Cosío relata la visita que hizo recientemente una comisión de jueces
al CIE de Aluche. "Se sorprendían de que los agentes tuvieran que llevar
casco o chalecos, pero a veces nos gustaría que se pusieran en nuestro
lugar. Nuestra labor es evitar que estas personas se vayan del centro.
¿Qué hacemos? ¿No nos protegemos? ¿Dejamos que fabriquen pinchos para
huir? De verdad nos gustaría que una mesa de partidos se sentara para
abordar esta cuestión, para buscar la fórmula más lógica y que se nos
dotara de los medios para poder dar un buen servicio público".

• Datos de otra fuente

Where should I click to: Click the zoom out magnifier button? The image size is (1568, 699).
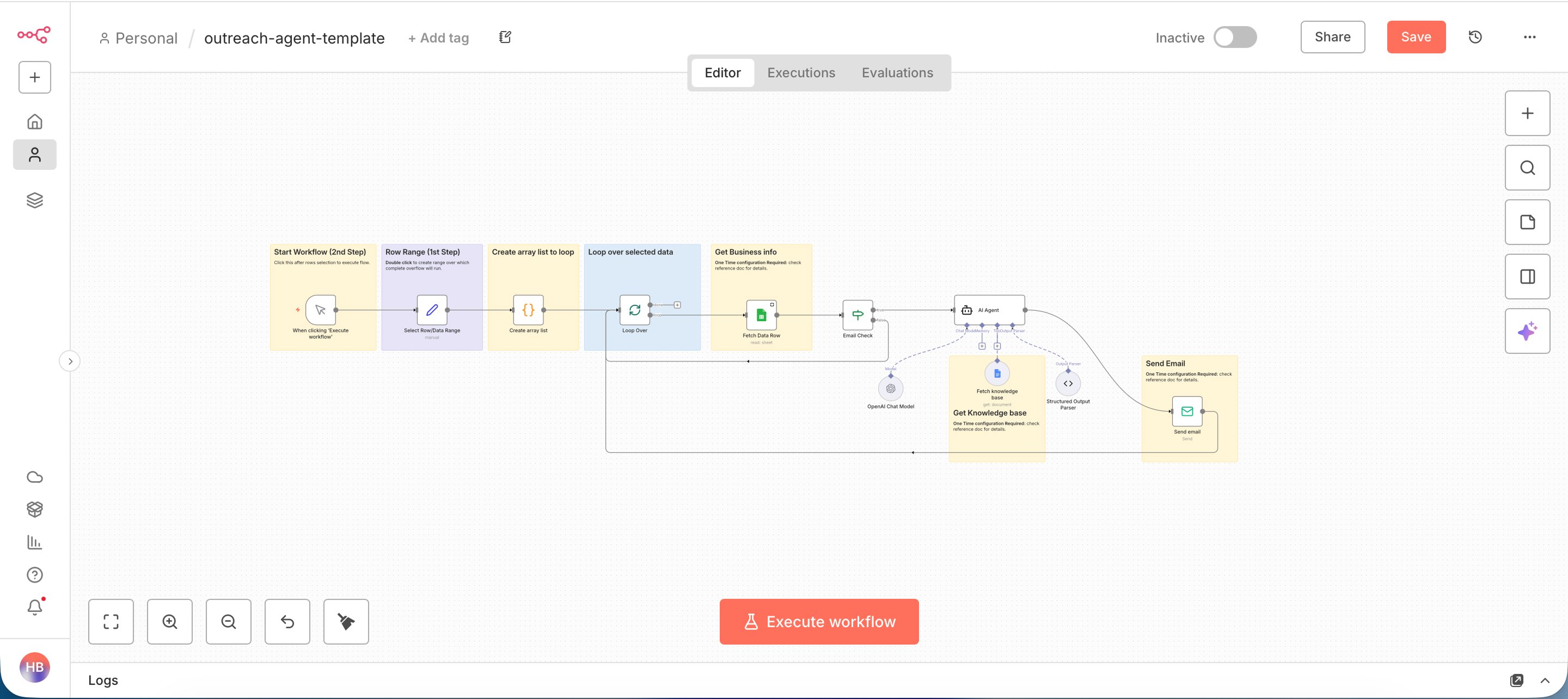point(228,621)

Cuando se habla con los inmigrantes que están dentro a veces se
quejan de las condiciones del internamiento, pero casi toda la
conversación suele girar en torno a su única preocupación: no se quieren
ir de España. Nadia e Imane, papeles en mano, solo preguntan si alguien
les puede ayudar. Cada uno de los días que pasan allí están pensando
solo en eso; en si lograrán expulsarlas y cómo será ese momento. Otros
han llegado ya a tal punto de desesperación que, resignados, solo
quieren que suceda cuanto antes lo que tenga que suceder.

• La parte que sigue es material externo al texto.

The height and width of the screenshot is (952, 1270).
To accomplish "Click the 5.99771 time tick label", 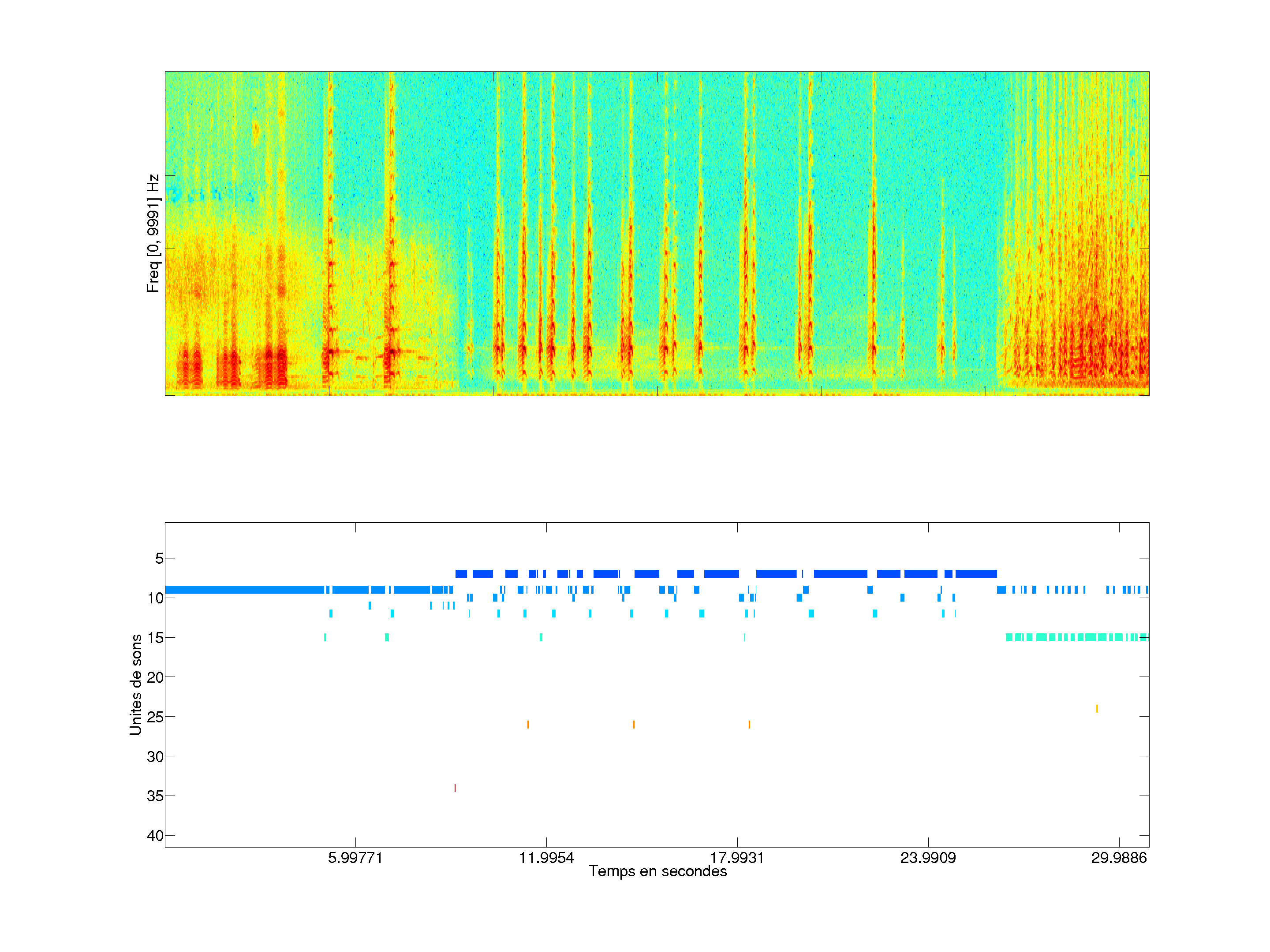I will click(x=355, y=858).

Dado que el Estado no devuelve a sus países ni a un tercio de los
inmigrantes que pasan por los CIE, y que por lo tanto algo está fallando
según la propia lógica del sistema, cabe preguntarse si no habría otra
solución para muchos de estos casos. Las ONG proponen algunas: retirada
de pasaporte, presentación periódica ante el juez, pisos tutelados,
mecanismos de localización permanente... alternativas que podrían servir
en algunas situaciones, como la de los inmigrantes con arraigo. Y, para
los que se decidiera que sí deben ser internados en un CIE, jueces,
abogados y organizaciones humanitarias plantean la necesidad de una
mejora en las condiciones de los centros y más recursos para su gestión.